God in The Book of Job represents the God of the Old Testament—those who counter him must regret doing so. Job suffers an intense anguish but tries to interpret his suffering with reason. In him we find the unusual combination of profound pain, passion, pathos as well as an honest questioning of God’s justice. In this sense The Book of Job can also be read as a piece of blasphemy. The irony however is that the book is read as a most effective portrayal of man’s faith in God. In times of deep distress and sorrow men have built their consolation on this foundational text of both faith and despair.  William Blake, one of the most imaginative poets of the late 18th century, a profound prophet and mystic, was also a painter and engraver. Blake was able to identify seven Transpersonal themes in his Illustrations to the Book of Job: These are:

 

 (1) Attachment (unconscious) (Plates 1-3)
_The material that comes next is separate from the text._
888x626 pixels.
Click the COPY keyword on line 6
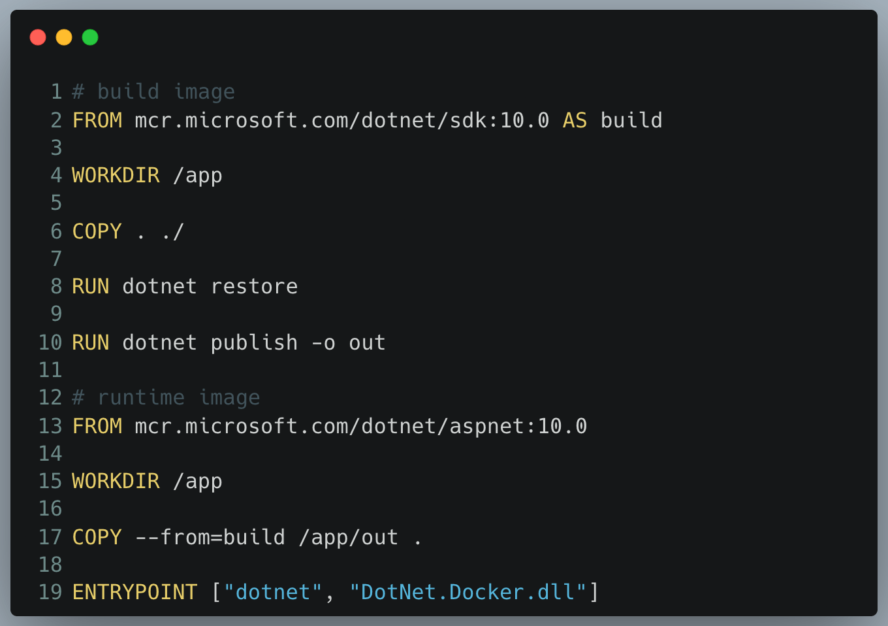pyautogui.click(x=97, y=231)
(2) Loss (conscious) (Plates 4-6)

(3) Denial (rationalization) (Plates 7-9)

(4) Abandonment (spiritual emergency) (Plates 10-12)

(5) Insight (revelation) (Plates 13-15)

(6) Acceptance (transformation) (Plates 16-18)

(7) Return (grace, sharing) (Plates 19-21)

 

(These correspond to the basic psychological model of the process of grief, the three main stages being- Denial-Anger, Grief-despair, Acceptance-Adjustment)

 

According to ancient Indian philosophy, the law of Karma, like time and gravity operates as a self-sustaining mechanism or a natural universal law, without any need of an external entity to manage it. The world is governed by the forces of nature which have their own rules. These are fixed and unbendable.

 

Deeply influenced by Richard Dawkins’ The God Delusion, and Daniel Dennet’s  Breaking the Spell: Religion as a Natural Phenomenon,  Darrel W. Ray in his book , The God Virus: How Religion Infects Our Lives and Culture, (2009) attributes the troubles of the world – fundamentalism and other forms of intolerance, violence and suffering-- to the God virus. “We can apply the viral concept to religion. While the parasite takes over the perceptions of the ant, religion similarly seems to take over the perceptions of those it infects” (23). He ironically concludes that the more science is taught or discussed, the fewer tools a god virus has to infect populations.

 

According to Darrel W Ray, “This book will show how religions of all kinds fit in the natural world, how they function in our minds and culture and how similar they are to the germs, parasites and viruses that inhabit our bodies” (13).  He claims that Neurological science has shown that such experiences can be created through brain stimulation. Thus, simple neurological stimulation can evoke mystical experiences. He also believes that experiences that appear mystical are very likely neurological responses to any number of naturally occurring things in the environment or the brain. The near-death experiences reported by people for centuries and across all cultures have remarkable similarities to those reported in neurological stimulation experiments. He concludes that what has been called “mystical” for centuries can now be reproduced in Dr. Blanks' laboratory with electrical probes of the brain.

 

Like viruses religion can:

1. Infect people. (through indoctrination)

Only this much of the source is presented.